Hello ladies,
It's been a while since I've been on. Just catching up on everyone's posts. So, as we know, it is tough to find friends to talk to about our situation. I had one friend who I could always talk to. She is sarcastic and funny, and listens to me moan and groan about my pregnant friends. Her and her guy have been going through a tough time. She went off bc a month ago as they were considering trying, but was just telling me she was going to go back on bc she wasn't sure it was the best idea. Well, I called her two weeks ago and low and behold, she's pregnant. I was very, very happy for her on the phone and excited. She said, "you're not gonna get all weird and depressed now are you?" Which of course I replied, no of course not! I then hung up the phone and started crying. I went downstairs to tell my husband and he was annoyed with me. He said, "We need to be happy for our friends and support them, not be jealous!" I just don't understand how NO ONE GETS IT!!! I'm not jealous, it just hurts. I felt like, now, I am truly the last and only one who is not pregnant. It's like everyone is part of this club, and I can't join. I told him, now I am truly alone. I have no one to talk to. He said, well you have me. But he doesn't get it when I get upset!So hoe can I talk to him?? I just don't understand how it doesn't upset him the way it does me. Perhaps because he has had his whole life to deal with this issue and make peace with it. But I truly feel so alone. The only safe place is here. I sometimes wish I could meet up with you ladies on a Friday night and go out and talk and enjoy ourselves, among people who actually get it!!!!
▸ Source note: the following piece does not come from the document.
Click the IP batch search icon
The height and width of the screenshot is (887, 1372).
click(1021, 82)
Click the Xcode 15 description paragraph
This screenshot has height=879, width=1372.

On another, frustrating note, I am now on cd38. I had my FET late September, found on October 3 it was a BFN, got AF after taking progesterone, and am now nine days late. I am guessing this may be normal due to all of the hormones I was on, but what a mind tease. I'm sure I'm not pregnant, that would be impossible, but just wishing she would show so I can go to my Dr and begin preparing for our next IVF cycle.
Just feeling sad, lonely and frustrated. I wish I could be like my friends, have sex, and poof! Pregnant. It just seems like such a long never ending road that I am struggling to see the end of. Sorry for the sad post. Keeping everyone in my prayers.